A similar problem happens when students are far below the average. Imagine that Molly has trouble doing basic sums in third grade. Her teacher works with her independently, gives her additional exercises at her level, and starts to introduce her techniques to add two-digit numbers and to subtract numbers under 20. She makes tremendous progress in third grade, but the test will not show any progress at all since she is still performing far below grade level. In contrast, her brother Michael of similar ability may have had a teacher who essentially gave up on him – and he would score similarly to Molly on the third and fourth grade standardized tests.
In addition, there are many learning objectives that these tests do not (and cannot) reflect, such as love of reading, artistic expression, mathematical exploration, and, more generally, enthusiasm for learning.There are also many measures of success, such as grade-completion, retention, and attendance, which are not included in the models.
Another concern about high stakes standardized testing is that the more seriously we take the data from tests, the more we encourage “teaching to the test” and “test-taking skills.” This can be a major problem for how accurately a test measures knowledge. For example, the SAT tests general vocabulary and the ability to reason verbally. Suppose two kids have similar vocabulary levels, but one is given some test taking techniques, such as knowledge about how test writersinvent the wrong choices and how to use process of elimination to increase her chances of a correct answer. The other is simply told to fill in the bubble properly and erase answers completely.

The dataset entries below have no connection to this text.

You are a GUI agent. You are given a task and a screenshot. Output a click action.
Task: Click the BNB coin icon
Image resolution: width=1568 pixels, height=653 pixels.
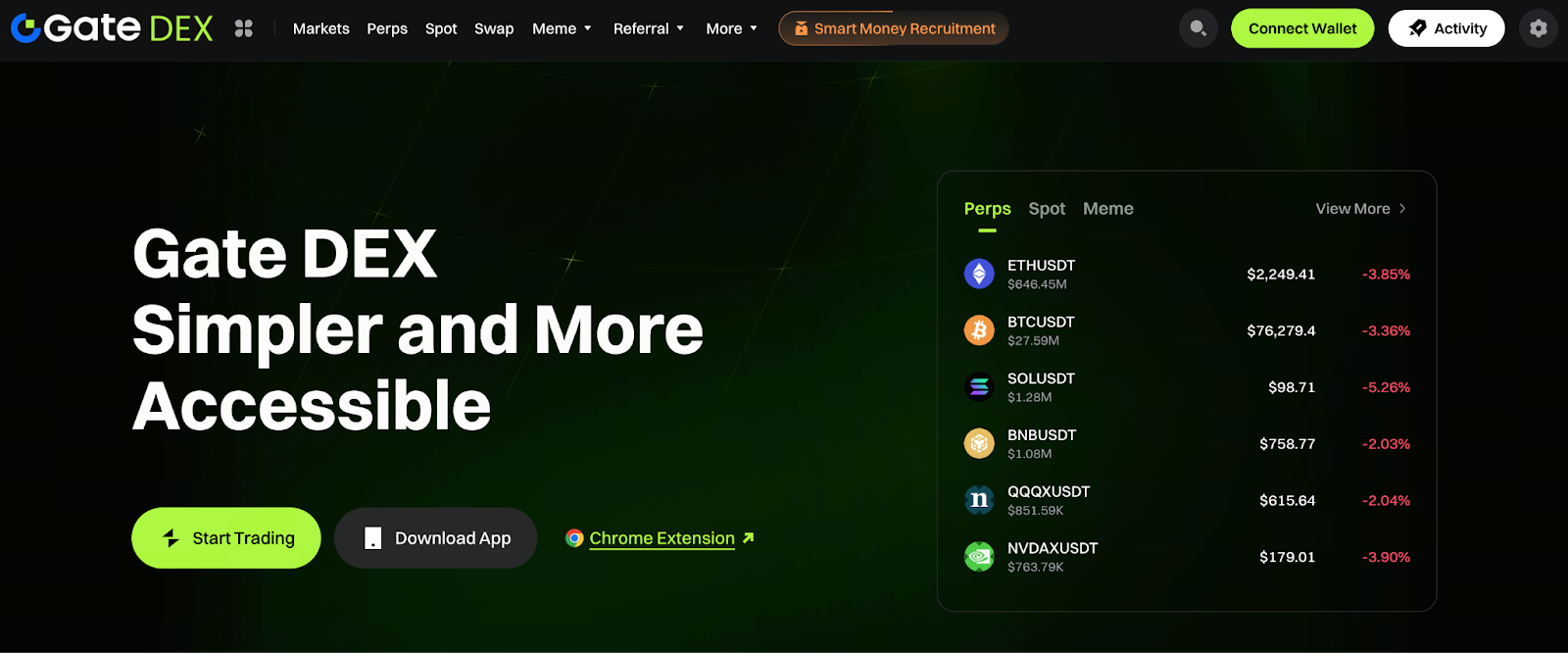click(x=979, y=443)
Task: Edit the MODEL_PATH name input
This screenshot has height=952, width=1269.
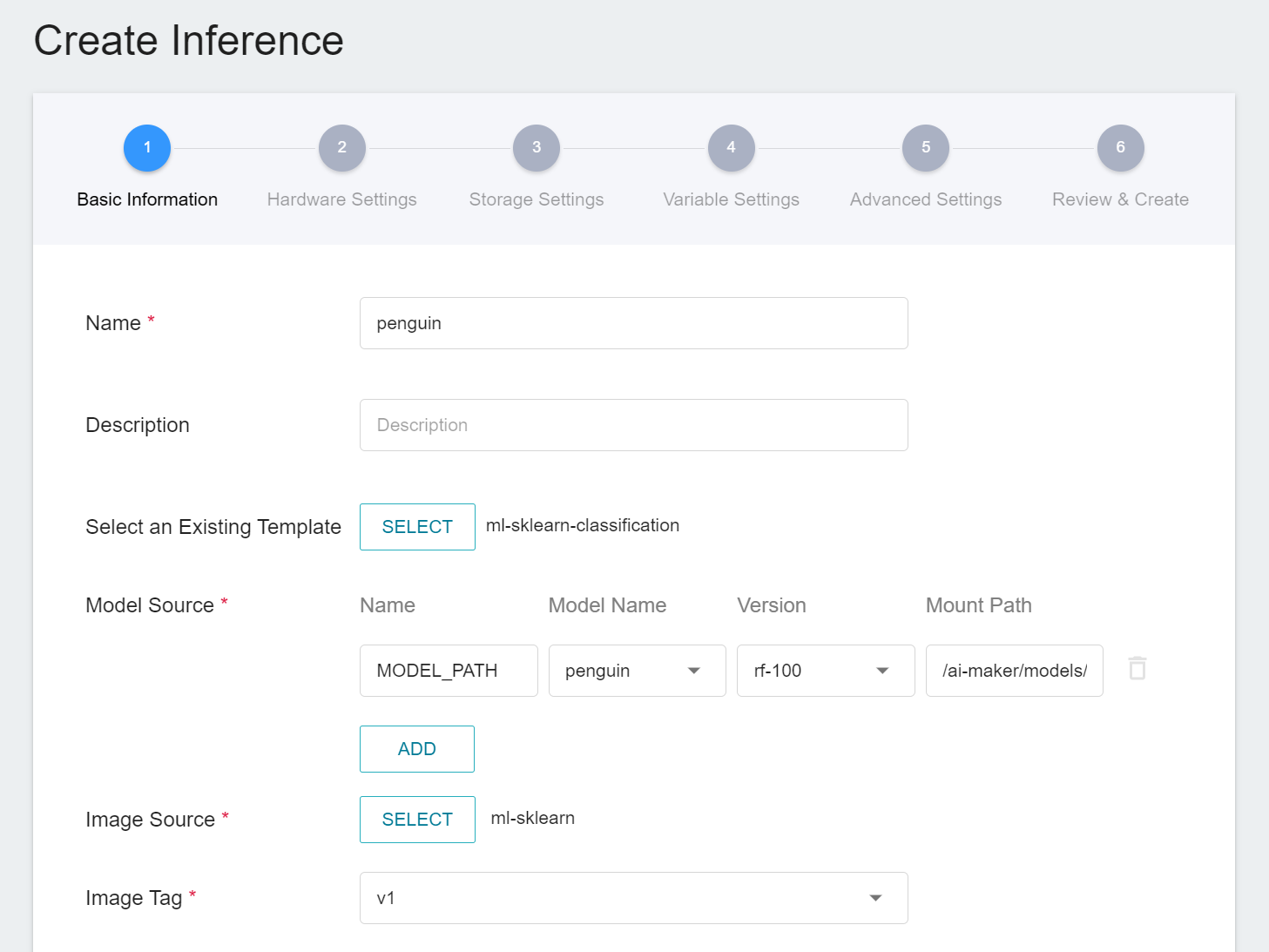Action: [x=449, y=671]
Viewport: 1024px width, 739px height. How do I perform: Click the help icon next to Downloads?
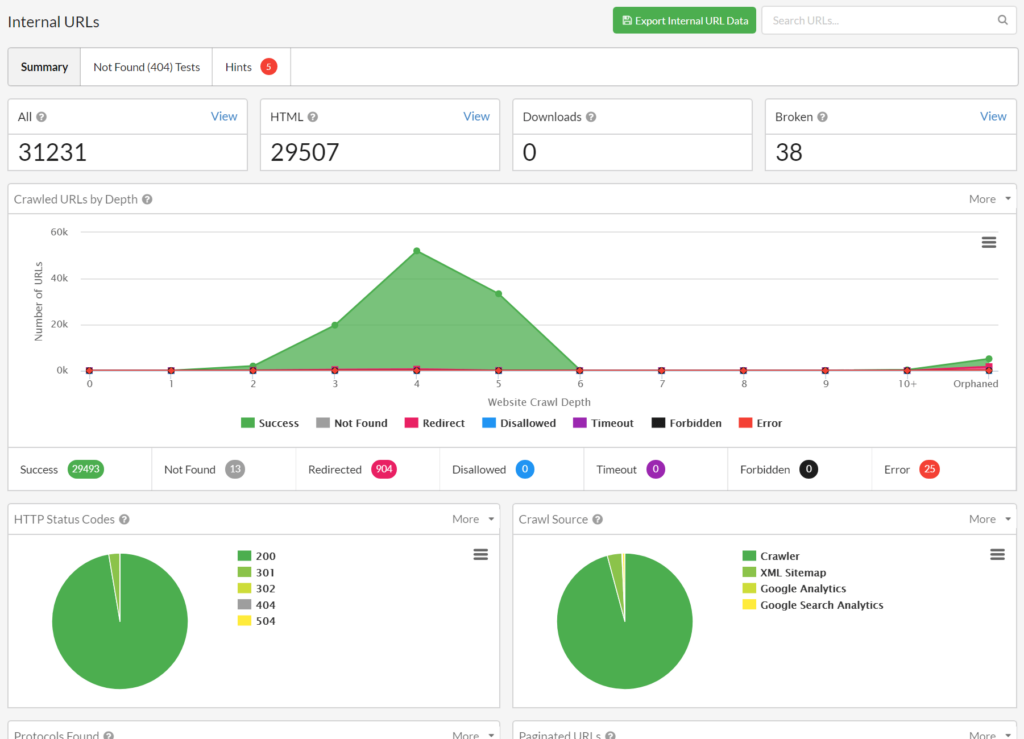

The differences in test scores between these two students may be quite appreciable, though it does not reflect a difference in knowledge about verbal reasoning. Similarly, if one student is given a list of vocabulary words to study that have commonly appeared on the test, the test would no longer be an accurate reflection of her verbal knowledge as a whole. In mathematics, teaching the material that will be tested may well be at the expense of material that is not tested – and that would change test scores without indicating significantly different mathematical knowledge.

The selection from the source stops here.